*** Opening of MATERIAL PROVIDED ***

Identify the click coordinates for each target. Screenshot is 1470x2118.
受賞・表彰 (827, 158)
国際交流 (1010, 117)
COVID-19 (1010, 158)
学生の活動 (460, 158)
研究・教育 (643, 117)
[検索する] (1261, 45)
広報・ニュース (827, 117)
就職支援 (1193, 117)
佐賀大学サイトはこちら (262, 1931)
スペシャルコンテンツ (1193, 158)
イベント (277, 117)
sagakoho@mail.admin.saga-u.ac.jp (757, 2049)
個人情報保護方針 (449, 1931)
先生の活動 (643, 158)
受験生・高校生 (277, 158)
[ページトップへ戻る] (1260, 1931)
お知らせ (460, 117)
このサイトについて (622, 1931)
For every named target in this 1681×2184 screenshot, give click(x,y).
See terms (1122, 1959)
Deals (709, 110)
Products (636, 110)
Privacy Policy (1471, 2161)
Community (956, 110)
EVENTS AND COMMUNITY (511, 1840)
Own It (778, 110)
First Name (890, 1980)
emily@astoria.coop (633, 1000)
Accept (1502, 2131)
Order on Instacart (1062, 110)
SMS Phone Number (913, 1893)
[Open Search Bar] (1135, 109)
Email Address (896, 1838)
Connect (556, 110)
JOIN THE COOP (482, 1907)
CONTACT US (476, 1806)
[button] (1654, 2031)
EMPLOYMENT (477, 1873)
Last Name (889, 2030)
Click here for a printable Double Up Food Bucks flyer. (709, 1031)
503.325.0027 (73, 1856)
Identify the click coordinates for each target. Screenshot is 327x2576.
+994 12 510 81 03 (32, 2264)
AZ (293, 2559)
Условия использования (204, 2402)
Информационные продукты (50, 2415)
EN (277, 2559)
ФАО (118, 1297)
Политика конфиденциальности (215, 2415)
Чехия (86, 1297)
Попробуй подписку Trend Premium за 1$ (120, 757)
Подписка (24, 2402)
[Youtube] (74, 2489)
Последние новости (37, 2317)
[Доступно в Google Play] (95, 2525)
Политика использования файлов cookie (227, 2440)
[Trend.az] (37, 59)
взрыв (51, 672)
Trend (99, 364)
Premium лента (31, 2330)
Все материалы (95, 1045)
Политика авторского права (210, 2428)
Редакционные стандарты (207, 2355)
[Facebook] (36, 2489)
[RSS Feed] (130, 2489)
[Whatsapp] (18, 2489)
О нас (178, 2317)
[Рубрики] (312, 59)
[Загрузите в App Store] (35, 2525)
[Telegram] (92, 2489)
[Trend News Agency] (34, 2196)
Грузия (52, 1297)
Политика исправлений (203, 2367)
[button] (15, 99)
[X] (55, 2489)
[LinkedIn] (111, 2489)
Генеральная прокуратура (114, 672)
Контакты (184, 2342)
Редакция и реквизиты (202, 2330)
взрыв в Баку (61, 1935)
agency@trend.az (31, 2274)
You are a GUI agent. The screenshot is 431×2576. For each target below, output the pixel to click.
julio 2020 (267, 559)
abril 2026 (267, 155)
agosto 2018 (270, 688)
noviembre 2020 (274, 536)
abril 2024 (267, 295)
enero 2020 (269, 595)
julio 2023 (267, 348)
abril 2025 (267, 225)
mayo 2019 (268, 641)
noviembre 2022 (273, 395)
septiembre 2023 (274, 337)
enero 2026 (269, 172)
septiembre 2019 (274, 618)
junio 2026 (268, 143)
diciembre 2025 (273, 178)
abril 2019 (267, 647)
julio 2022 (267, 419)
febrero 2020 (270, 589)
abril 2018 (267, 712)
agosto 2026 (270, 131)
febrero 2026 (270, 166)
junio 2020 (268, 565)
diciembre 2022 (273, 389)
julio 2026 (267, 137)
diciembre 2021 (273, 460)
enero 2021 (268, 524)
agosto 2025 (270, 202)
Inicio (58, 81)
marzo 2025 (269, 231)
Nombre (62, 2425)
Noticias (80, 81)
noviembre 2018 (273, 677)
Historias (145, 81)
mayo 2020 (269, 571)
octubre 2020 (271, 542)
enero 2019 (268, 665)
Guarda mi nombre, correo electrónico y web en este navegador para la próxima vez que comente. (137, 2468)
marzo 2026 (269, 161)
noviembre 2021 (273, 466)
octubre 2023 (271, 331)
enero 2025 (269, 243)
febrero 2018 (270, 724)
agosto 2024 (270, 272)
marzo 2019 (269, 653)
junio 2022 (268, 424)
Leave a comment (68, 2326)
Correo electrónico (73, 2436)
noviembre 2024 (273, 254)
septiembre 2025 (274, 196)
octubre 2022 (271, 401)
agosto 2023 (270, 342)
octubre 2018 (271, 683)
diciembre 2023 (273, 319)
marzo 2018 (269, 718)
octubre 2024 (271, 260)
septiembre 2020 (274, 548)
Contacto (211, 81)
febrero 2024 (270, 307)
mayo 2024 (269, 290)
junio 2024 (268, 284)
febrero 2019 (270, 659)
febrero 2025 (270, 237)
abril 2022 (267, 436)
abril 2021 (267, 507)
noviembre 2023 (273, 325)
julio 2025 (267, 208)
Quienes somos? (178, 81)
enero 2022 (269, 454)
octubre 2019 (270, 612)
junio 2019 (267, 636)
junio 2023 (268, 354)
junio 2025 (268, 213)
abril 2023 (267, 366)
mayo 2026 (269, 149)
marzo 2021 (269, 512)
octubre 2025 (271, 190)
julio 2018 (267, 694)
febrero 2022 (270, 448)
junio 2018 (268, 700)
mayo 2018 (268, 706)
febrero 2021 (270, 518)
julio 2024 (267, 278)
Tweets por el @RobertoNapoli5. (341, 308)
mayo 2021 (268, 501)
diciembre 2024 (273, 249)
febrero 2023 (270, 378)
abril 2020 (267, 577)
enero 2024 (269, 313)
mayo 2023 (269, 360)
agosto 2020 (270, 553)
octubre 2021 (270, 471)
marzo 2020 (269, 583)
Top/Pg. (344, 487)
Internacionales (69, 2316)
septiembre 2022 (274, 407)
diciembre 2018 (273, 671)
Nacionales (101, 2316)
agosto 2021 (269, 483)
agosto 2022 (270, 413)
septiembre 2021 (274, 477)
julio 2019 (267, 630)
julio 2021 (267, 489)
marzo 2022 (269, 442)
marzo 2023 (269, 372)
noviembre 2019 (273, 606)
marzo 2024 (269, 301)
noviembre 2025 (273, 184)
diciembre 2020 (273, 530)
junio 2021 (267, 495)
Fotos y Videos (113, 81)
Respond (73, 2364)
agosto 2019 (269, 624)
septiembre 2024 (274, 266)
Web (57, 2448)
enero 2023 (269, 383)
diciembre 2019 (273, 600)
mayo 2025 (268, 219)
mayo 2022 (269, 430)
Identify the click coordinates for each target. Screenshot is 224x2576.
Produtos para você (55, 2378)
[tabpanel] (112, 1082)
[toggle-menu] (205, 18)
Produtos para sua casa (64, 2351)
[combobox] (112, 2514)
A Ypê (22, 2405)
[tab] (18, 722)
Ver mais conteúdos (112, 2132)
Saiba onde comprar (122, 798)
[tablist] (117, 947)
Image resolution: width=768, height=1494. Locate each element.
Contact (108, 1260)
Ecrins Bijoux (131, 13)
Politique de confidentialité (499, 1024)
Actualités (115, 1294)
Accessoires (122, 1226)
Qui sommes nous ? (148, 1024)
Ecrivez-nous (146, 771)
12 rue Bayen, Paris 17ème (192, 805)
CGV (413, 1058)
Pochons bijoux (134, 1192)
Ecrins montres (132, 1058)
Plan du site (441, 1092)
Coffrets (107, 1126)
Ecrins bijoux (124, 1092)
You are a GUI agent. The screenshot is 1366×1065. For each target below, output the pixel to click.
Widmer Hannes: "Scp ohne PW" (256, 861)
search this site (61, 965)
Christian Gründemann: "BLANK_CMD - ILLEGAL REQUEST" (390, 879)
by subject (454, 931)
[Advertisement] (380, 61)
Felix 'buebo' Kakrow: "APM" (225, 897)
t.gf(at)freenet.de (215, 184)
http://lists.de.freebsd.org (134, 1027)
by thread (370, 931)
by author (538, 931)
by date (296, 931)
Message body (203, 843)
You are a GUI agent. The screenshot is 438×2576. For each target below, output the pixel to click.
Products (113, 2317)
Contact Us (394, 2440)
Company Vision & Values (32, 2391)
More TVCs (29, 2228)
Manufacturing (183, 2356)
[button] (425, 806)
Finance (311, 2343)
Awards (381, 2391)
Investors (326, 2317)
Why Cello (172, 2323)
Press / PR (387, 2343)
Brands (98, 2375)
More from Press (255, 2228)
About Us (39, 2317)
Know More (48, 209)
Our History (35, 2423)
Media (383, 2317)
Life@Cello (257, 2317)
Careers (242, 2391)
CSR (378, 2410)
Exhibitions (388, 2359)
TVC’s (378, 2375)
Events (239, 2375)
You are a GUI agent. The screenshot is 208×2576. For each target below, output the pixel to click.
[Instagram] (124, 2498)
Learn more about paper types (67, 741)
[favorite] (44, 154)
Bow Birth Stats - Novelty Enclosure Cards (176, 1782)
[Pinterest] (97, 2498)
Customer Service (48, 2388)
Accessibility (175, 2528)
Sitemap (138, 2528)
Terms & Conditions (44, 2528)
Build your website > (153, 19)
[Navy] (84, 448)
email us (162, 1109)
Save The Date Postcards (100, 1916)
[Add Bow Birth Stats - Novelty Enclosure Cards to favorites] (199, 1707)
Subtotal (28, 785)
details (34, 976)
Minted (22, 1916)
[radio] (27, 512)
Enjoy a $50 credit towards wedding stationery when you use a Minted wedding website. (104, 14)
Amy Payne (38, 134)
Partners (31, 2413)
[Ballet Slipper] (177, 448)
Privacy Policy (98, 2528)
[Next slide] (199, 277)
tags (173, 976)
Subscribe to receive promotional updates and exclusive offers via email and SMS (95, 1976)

*** Close of MATERIAL PROVIDED ***

WORK ORDER:
Up to and including the line with "Редакция и реквизиты (202, 2330)", restate the records above word for word from the very first line.

TASK RESULT:
Identify the click coordinates for each target. Screenshot is 1470x2118.
受賞・表彰 (827, 158)
国際交流 (1010, 117)
COVID-19 (1010, 158)
学生の活動 (460, 158)
研究・教育 (643, 117)
[検索する] (1261, 45)
広報・ニュース (827, 117)
就職支援 (1193, 117)
佐賀大学サイトはこちら (262, 1931)
スペシャルコンテンツ (1193, 158)
イベント (277, 117)
sagakoho@mail.admin.saga-u.ac.jp (757, 2049)
個人情報保護方針 (449, 1931)
先生の活動 (643, 158)
受験生・高校生 (277, 158)
[ページトップへ戻る] (1260, 1931)
お知らせ (460, 117)
このサイトについて (622, 1931)
For every named target in this 1681×2184 screenshot, give click(x,y).
See terms (1122, 1959)
Deals (709, 110)
Products (636, 110)
Privacy Policy (1471, 2161)
Community (956, 110)
EVENTS AND COMMUNITY (511, 1840)
Own It (778, 110)
First Name (890, 1980)
emily@astoria.coop (633, 1000)
Accept (1502, 2131)
Order on Instacart (1062, 110)
SMS Phone Number (913, 1893)
[Open Search Bar] (1135, 109)
Email Address (896, 1838)
Connect (556, 110)
JOIN THE COOP (482, 1907)
CONTACT US (476, 1806)
[button] (1654, 2031)
EMPLOYMENT (477, 1873)
Last Name (889, 2030)
Click here for a printable Double Up Food Bucks flyer. (709, 1031)
503.325.0027 (73, 1856)
Identify the click coordinates for each target. Screenshot is 327x2576.
+994 12 510 81 03 (32, 2264)
AZ (293, 2559)
Условия использования (204, 2402)
Информационные продукты (50, 2415)
EN (277, 2559)
ФАО (118, 1297)
Политика конфиденциальности (215, 2415)
Чехия (86, 1297)
Попробуй подписку Trend Premium за 1$ (120, 757)
Подписка (24, 2402)
[Youtube] (74, 2489)
Последние новости (37, 2317)
[Доступно в Google Play] (95, 2525)
Политика использования файлов cookie (227, 2440)
[Trend.az] (37, 59)
взрыв (51, 672)
Trend (99, 364)
Premium лента (31, 2330)
Все материалы (95, 1045)
Политика авторского права (210, 2428)
Редакционные стандарты (207, 2355)
[Facebook] (36, 2489)
[RSS Feed] (130, 2489)
[Whatsapp] (18, 2489)
О нас (178, 2317)
[Рубрики] (312, 59)
[Загрузите в App Store] (35, 2525)
[Telegram] (92, 2489)
[Trend News Agency] (34, 2196)
Грузия (52, 1297)
Политика исправлений (203, 2367)
[button] (15, 99)
[X] (55, 2489)
[LinkedIn] (111, 2489)
Генеральная прокуратура (114, 672)
Контакты (184, 2342)
Редакция и реквизиты (202, 2330)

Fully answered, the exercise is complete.